弁護士に相続登記を依頼するメリット

遺産相続

「弁護士に相続登記を依頼するとどのようなメリットがあるのでしょうか?」

 

1,相続人が1人の事案の場合

 

「弁護士か司法書士に相続登記を依頼すればよいと考えます。」

 

相続人が1人の事案でも弁護士に依頼をしたいという方は結構います。

 

戸籍などの書類を集める権限は司法書士と差異はありませんが,土地・建物以外にも預金の凍結の解除のための書類のほか,対外的な交渉が必要になってくる場面があるからです。法的な争いなどがあると,やはり弁護士しか交渉ができないからです。

 

2,相続人が複数いる事案の場合

 

「弁護士に相続登記を依頼するメリットが大きいと考えます。」

 

相続人が複数いる事案の場合,弁護士に依頼するメリットが大きい理由を述べます。

 

相続登記をするには遺産分割協議書を必要書類となってきます。遺産分割協議書を作成するには,他の相続人との遺産分割協議をしなければなりません。

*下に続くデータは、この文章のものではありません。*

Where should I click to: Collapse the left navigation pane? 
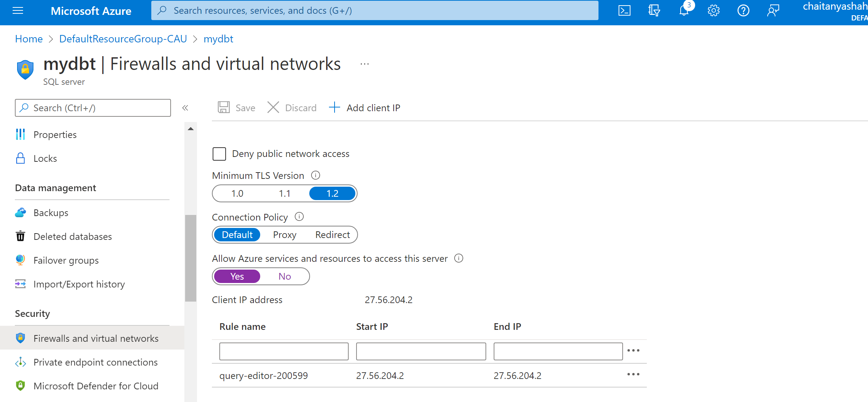point(185,107)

相続の対象となる遺産の把握や遺産の分割の方法という高度に専門的な知識が必要になってきます。遺産が土地・建物だけで,全く争いがないと思っていても,①相続人の誰が土地・建物を取得するか,②取得した方が他の相続人に支払う代償金等の金額で揉めてしまうこともあります。また,土地・建物以外に遺産がある場合や使途不明金がある場合には,紛争があるかもしれません。寄与分や特別受益という難しい法律上の問題もでてくるかもしれません。結果として,紛争になってしまうと,裁判所で調停をしなければなりません。調停になったときに,代理人となることができるのは弁護士のみです。

 

他方,逆の発想をしてみてください。紛争にならなくとも,裁判所の実務を理解している弁護士が最初から遺産分割協議に関与していれば,紛争の防止にもなるのではないかと考えられます。

 

3,結論

 

したがいまして,あらかじめ弁護士に相続登記を依頼しておくメリットは大きいと考えます。